Position data for words and items

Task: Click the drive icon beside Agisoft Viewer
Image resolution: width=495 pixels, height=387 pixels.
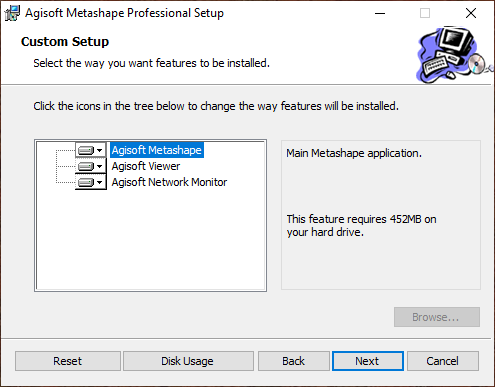Action: (86, 166)
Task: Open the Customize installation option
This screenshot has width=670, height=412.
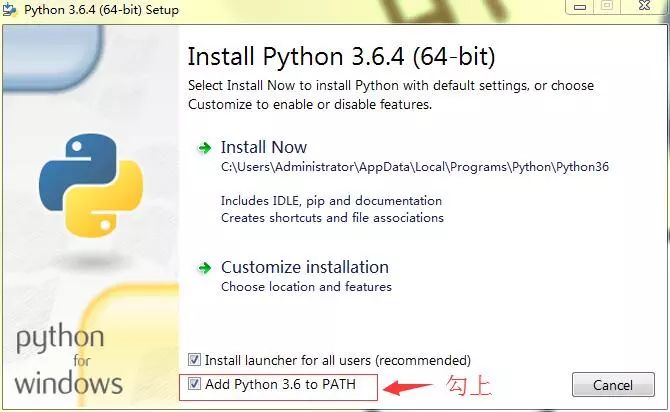Action: click(x=304, y=267)
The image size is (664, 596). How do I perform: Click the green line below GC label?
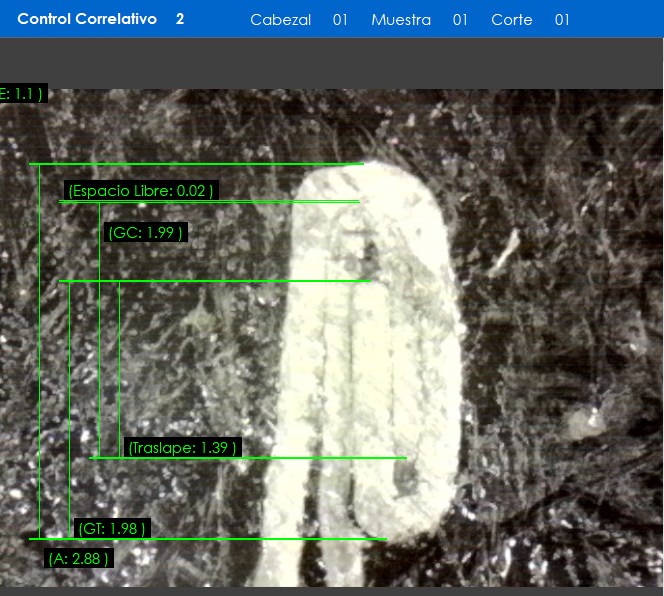coord(214,281)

- [Stated goal] Write out all of the material above word for word, leaving out the pictures.

- [Solution]
Task: Click the drive icon beside Agisoft Viewer
Image resolution: width=495 pixels, height=387 pixels.
Action: (86, 166)
Task: Open the Customize installation option
This screenshot has width=670, height=412.
Action: click(x=304, y=267)
The image size is (664, 596). How do I perform: Click the green line below GC label?
coord(214,281)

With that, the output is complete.